Intraoperative retrobulbar bupivacaine injection provides effective analgesia after scleral buckling procedures performed under general anesthesia, but is associated with significant risks. The safety and analgesic efficacy of an extraconal technique using a blunt cannula was evaluated. Forty patients undergoing scleral buckling procedures with general anesthesia were randomized to intraoperative extraconal bupivacaine injection (bupivacaine group. n = 21) or to no such treatment (control group, n = 19). General anesthetic and postoperative analgesia regimens were standardized.

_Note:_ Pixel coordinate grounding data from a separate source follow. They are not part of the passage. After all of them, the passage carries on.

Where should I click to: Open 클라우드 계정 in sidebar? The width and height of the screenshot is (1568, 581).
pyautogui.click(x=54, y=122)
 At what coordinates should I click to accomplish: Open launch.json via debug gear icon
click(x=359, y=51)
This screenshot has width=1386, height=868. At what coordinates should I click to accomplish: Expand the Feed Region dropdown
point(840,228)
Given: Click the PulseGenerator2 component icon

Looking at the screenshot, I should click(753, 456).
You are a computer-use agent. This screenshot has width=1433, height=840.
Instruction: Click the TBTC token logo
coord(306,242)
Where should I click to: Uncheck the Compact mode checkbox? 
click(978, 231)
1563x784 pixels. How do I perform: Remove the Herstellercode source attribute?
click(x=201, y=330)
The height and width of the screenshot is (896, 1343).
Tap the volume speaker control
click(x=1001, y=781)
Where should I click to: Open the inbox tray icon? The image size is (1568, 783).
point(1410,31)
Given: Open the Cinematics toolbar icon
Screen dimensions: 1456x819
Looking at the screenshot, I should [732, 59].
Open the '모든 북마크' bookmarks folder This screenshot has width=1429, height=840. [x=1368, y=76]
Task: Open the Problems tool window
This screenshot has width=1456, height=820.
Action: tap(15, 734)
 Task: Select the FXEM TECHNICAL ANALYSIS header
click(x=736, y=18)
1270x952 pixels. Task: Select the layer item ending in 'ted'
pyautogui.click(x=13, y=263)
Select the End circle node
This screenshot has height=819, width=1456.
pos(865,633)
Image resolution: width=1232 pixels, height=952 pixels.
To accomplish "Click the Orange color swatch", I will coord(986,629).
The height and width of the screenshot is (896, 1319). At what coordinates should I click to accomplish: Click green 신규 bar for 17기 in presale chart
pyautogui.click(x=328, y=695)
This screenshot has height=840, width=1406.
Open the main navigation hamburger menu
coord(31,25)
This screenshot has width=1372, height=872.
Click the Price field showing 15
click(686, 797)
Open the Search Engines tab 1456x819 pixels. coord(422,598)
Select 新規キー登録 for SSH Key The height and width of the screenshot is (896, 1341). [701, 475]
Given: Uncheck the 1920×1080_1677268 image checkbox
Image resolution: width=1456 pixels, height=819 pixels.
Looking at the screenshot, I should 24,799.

Analgesia requirements, pain, nausea, and sedation levels were graded at four intervals the first 24 hours after surgery. Chemosis was assessed 1 day after surgery, and ocular motility was assessed at 1 day, 1 week, and subsequent review. Maximum, 0 to 2-hour, and 4 to 6-hour pain levels were lower in the bupivacaine group than the control group (Wilcoxon rank sum, P < 0.005, < 0.005, < 0.01, respectively). Postoperative analgesia was required within the first 24 hours of surgery by all patients in the control group, but by only 12 of 21 patients (57%) in the bupivacaine group (Fisher's exact test, P = 0.001). Ptosis with minimal supraduction defect was noted at first postoperative examination in two patients who had undergone extraconal bupivacaine injection but resolved within 1 week. No other complication was encountered. Intraoperative extraconal bupivacaine injection appears to be a safe and effective method for reducing pain and analgesia requirements after scleral buckling procedures performed under general anesthesia.